● TRY IT
Each record should be output exactly, with every character kept.

[Dataset entries]
-*-*-

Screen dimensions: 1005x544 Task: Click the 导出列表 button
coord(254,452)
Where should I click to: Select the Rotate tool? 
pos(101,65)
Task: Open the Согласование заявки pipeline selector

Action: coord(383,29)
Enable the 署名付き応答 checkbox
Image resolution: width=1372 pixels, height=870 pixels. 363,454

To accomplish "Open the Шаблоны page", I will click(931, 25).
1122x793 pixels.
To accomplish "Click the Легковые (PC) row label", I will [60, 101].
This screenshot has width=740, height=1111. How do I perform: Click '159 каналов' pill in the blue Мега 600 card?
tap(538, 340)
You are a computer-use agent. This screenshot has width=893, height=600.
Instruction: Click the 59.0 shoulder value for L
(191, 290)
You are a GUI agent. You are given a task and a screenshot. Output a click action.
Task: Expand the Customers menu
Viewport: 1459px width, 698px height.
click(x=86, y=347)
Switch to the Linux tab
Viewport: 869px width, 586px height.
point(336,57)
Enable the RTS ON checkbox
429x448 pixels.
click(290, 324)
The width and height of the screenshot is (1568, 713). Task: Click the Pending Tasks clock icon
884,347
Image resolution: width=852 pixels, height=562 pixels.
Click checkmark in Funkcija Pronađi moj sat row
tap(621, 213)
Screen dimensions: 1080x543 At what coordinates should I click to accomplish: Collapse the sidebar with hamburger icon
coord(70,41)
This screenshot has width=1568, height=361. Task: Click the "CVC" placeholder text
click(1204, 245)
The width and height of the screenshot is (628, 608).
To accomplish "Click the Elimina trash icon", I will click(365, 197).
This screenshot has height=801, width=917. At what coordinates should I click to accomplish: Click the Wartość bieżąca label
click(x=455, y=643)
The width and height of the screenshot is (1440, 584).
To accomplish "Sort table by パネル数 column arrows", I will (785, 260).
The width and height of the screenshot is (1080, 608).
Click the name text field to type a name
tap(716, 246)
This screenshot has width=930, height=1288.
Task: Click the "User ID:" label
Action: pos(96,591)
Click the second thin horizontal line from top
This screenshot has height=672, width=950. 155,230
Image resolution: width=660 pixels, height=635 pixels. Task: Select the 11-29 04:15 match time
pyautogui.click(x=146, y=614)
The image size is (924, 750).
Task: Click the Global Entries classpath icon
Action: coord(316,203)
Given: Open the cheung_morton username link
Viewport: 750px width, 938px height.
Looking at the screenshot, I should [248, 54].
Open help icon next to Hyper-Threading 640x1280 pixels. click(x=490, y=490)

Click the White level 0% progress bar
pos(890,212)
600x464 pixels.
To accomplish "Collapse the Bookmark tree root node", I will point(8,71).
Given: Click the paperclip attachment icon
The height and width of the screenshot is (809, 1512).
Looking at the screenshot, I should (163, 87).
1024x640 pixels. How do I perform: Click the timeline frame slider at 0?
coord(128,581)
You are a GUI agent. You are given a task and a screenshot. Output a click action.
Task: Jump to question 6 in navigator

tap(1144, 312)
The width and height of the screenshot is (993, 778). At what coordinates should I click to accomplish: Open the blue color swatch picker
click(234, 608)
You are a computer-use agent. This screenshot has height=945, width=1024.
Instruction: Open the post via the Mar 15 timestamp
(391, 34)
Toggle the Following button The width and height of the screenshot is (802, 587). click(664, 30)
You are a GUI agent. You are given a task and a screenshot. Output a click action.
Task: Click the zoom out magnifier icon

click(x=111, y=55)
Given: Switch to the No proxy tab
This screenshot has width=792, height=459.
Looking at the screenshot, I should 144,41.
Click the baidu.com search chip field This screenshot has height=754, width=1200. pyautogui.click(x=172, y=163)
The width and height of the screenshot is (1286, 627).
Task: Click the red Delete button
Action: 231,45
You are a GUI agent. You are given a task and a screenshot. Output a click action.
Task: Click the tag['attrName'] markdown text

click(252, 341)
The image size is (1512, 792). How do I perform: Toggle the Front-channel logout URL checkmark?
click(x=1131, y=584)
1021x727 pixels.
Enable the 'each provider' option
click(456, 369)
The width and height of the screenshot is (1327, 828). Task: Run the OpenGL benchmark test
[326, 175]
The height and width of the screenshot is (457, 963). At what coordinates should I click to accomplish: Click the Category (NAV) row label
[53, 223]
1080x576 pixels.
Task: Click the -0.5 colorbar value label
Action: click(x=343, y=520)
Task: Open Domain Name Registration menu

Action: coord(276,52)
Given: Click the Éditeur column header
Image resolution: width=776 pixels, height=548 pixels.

-*-*-

● TASK RESULT
Screen dimensions: 1005x544 Task: Click the 导出列表 button
coord(254,452)
Where should I click to: Select the Rotate tool? 
pos(101,65)
Task: Open the Согласование заявки pipeline selector

Action: coord(383,29)
Enable the 署名付き応答 checkbox
Image resolution: width=1372 pixels, height=870 pixels. 363,454

To accomplish "Open the Шаблоны page", I will click(931, 25).
1122x793 pixels.
To accomplish "Click the Легковые (PC) row label", I will [60, 101].
This screenshot has width=740, height=1111. How do I perform: Click '159 каналов' pill in the blue Мега 600 card?
tap(538, 340)
You are a computer-use agent. This screenshot has width=893, height=600.
Instruction: Click the 59.0 shoulder value for L
(191, 290)
You are a GUI agent. You are given a task and a screenshot. Output a click action.
Task: Expand the Customers menu
Viewport: 1459px width, 698px height.
click(x=86, y=347)
Switch to the Linux tab
Viewport: 869px width, 586px height.
point(336,57)
Enable the RTS ON checkbox
429x448 pixels.
click(290, 324)
The width and height of the screenshot is (1568, 713). Task: Click the Pending Tasks clock icon
884,347
Image resolution: width=852 pixels, height=562 pixels.
Click checkmark in Funkcija Pronađi moj sat row
tap(621, 213)
Screen dimensions: 1080x543 At what coordinates should I click to accomplish: Collapse the sidebar with hamburger icon
coord(70,41)
This screenshot has width=1568, height=361. Task: Click the "CVC" placeholder text
click(1204, 245)
The width and height of the screenshot is (628, 608).
To accomplish "Click the Elimina trash icon", I will click(365, 197).
This screenshot has height=801, width=917. At what coordinates should I click to accomplish: Click the Wartość bieżąca label
click(x=455, y=643)
The width and height of the screenshot is (1440, 584).
To accomplish "Sort table by パネル数 column arrows", I will (785, 260).
The width and height of the screenshot is (1080, 608).
Click the name text field to type a name
tap(716, 246)
This screenshot has width=930, height=1288.
Task: Click the "User ID:" label
Action: pos(96,591)
Click the second thin horizontal line from top
This screenshot has height=672, width=950. 155,230
Image resolution: width=660 pixels, height=635 pixels. Task: Select the 11-29 04:15 match time
pyautogui.click(x=146, y=614)
The image size is (924, 750).
Task: Click the Global Entries classpath icon
Action: coord(316,203)
Given: Open the cheung_morton username link
Viewport: 750px width, 938px height.
Looking at the screenshot, I should [248, 54].
Open help icon next to Hyper-Threading 640x1280 pixels. click(x=490, y=490)

Click the White level 0% progress bar
pos(890,212)
600x464 pixels.
To accomplish "Collapse the Bookmark tree root node", I will point(8,71).
Given: Click the paperclip attachment icon
The height and width of the screenshot is (809, 1512).
Looking at the screenshot, I should (163, 87).
1024x640 pixels. How do I perform: Click the timeline frame slider at 0?
coord(128,581)
You are a GUI agent. You are given a task and a screenshot. Output a click action.
Task: Jump to question 6 in navigator

tap(1144, 312)
The width and height of the screenshot is (993, 778). At what coordinates should I click to accomplish: Open the blue color swatch picker
click(234, 608)
You are a computer-use agent. This screenshot has height=945, width=1024.
Instruction: Open the post via the Mar 15 timestamp
(391, 34)
Toggle the Following button The width and height of the screenshot is (802, 587). click(664, 30)
You are a GUI agent. You are given a task and a screenshot. Output a click action.
Task: Click the zoom out magnifier icon

click(x=111, y=55)
Given: Switch to the No proxy tab
This screenshot has width=792, height=459.
Looking at the screenshot, I should 144,41.
Click the baidu.com search chip field This screenshot has height=754, width=1200. pyautogui.click(x=172, y=163)
The width and height of the screenshot is (1286, 627).
Task: Click the red Delete button
Action: 231,45
You are a GUI agent. You are given a task and a screenshot. Output a click action.
Task: Click the tag['attrName'] markdown text

click(252, 341)
The image size is (1512, 792). How do I perform: Toggle the Front-channel logout URL checkmark?
click(x=1131, y=584)
1021x727 pixels.
Enable the 'each provider' option
click(456, 369)
The width and height of the screenshot is (1327, 828). Task: Run the OpenGL benchmark test
[326, 175]
The height and width of the screenshot is (457, 963). At what coordinates should I click to accomplish: Click the Category (NAV) row label
[53, 223]
1080x576 pixels.
Task: Click the -0.5 colorbar value label
Action: click(x=343, y=520)
Task: Open Domain Name Registration menu

Action: coord(276,52)
Given: Click the Éditeur column header
Image resolution: width=776 pixels, height=548 pixels.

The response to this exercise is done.